When you reach the line in the listing below that contains "Open microsoft/bleeding-edge-gameplay-sample dataset", begin returning lines exactly as written, and stop after the line that contains "Image resolution: width=1842". Return no other lines.
'''
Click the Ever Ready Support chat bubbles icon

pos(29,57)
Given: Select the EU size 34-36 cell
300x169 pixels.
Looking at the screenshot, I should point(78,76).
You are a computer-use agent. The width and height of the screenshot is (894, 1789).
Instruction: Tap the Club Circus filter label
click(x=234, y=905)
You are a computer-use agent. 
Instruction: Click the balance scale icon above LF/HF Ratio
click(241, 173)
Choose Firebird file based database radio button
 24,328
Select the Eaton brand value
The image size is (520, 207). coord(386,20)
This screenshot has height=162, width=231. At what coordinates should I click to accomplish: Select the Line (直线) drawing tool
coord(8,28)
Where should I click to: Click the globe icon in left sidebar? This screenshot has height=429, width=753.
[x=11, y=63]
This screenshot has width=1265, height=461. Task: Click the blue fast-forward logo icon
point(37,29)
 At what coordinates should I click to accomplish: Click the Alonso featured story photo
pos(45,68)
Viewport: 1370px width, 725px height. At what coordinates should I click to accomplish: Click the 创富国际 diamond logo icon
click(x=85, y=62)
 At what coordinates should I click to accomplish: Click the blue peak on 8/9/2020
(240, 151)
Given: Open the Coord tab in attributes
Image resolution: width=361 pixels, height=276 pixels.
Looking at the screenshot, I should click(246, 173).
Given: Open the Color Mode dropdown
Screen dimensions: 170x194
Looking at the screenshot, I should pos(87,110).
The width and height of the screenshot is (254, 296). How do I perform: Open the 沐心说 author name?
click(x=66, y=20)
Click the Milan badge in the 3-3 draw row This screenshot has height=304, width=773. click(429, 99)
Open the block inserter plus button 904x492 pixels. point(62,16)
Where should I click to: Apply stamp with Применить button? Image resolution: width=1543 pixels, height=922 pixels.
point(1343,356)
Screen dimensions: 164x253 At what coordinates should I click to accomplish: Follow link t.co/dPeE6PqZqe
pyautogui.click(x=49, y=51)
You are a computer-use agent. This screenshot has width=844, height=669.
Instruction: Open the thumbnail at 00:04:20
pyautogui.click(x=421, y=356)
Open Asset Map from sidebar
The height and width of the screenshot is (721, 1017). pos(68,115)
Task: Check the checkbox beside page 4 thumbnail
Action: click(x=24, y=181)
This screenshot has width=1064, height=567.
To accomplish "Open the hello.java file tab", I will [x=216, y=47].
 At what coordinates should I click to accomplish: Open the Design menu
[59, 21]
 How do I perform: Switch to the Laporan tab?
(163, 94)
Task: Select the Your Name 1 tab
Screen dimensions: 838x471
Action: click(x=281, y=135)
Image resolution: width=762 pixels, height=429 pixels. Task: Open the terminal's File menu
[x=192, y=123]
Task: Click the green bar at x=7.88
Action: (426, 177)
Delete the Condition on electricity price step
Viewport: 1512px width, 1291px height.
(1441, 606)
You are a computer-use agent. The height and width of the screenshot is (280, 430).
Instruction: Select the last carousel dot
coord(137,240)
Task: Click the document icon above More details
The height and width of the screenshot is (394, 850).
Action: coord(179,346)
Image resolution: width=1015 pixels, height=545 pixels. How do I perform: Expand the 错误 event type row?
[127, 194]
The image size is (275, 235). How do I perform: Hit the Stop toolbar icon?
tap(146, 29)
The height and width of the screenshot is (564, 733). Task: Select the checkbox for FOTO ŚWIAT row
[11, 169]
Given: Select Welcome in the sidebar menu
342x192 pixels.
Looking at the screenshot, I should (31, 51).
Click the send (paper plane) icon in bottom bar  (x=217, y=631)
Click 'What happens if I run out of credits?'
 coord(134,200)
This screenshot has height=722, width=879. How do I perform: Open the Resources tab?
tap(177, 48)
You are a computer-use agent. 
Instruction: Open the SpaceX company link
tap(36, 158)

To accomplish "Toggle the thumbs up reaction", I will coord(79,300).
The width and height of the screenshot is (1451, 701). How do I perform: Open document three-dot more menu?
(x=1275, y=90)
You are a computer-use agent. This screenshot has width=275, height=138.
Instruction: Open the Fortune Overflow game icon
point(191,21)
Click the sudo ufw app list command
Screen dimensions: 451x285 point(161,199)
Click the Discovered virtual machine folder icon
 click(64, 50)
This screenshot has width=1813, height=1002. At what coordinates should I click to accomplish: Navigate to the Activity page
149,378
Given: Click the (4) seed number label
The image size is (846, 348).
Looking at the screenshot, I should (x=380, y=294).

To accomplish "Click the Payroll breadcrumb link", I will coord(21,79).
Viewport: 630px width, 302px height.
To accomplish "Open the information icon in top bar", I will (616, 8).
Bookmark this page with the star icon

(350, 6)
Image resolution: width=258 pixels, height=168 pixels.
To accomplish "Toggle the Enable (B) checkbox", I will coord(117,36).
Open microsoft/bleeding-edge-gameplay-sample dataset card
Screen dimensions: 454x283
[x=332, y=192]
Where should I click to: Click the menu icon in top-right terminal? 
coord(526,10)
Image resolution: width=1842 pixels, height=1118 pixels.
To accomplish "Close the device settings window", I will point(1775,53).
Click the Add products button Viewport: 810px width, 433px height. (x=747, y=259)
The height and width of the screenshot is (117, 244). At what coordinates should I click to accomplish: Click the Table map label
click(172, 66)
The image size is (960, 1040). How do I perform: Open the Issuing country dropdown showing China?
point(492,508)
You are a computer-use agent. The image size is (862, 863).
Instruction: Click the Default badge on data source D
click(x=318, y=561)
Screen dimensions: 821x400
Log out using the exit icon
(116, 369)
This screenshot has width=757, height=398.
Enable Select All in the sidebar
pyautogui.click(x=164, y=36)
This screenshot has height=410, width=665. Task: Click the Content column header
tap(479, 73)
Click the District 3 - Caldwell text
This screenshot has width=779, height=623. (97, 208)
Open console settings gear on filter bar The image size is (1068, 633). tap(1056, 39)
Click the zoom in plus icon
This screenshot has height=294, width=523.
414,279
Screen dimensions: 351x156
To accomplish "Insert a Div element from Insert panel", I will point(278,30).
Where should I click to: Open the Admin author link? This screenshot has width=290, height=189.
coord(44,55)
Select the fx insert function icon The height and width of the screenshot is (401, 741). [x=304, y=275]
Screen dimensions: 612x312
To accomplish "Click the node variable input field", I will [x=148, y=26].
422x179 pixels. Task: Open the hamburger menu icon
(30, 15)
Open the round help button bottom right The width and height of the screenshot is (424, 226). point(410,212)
'''
Answer to this task:
Open microsoft/bleeding-edge-gameplay-sample dataset card
Screen dimensions: 454x283
[x=332, y=192]
Where should I click to: Click the menu icon in top-right terminal? 
coord(526,10)
Image resolution: width=1842 pixels, height=1118 pixels.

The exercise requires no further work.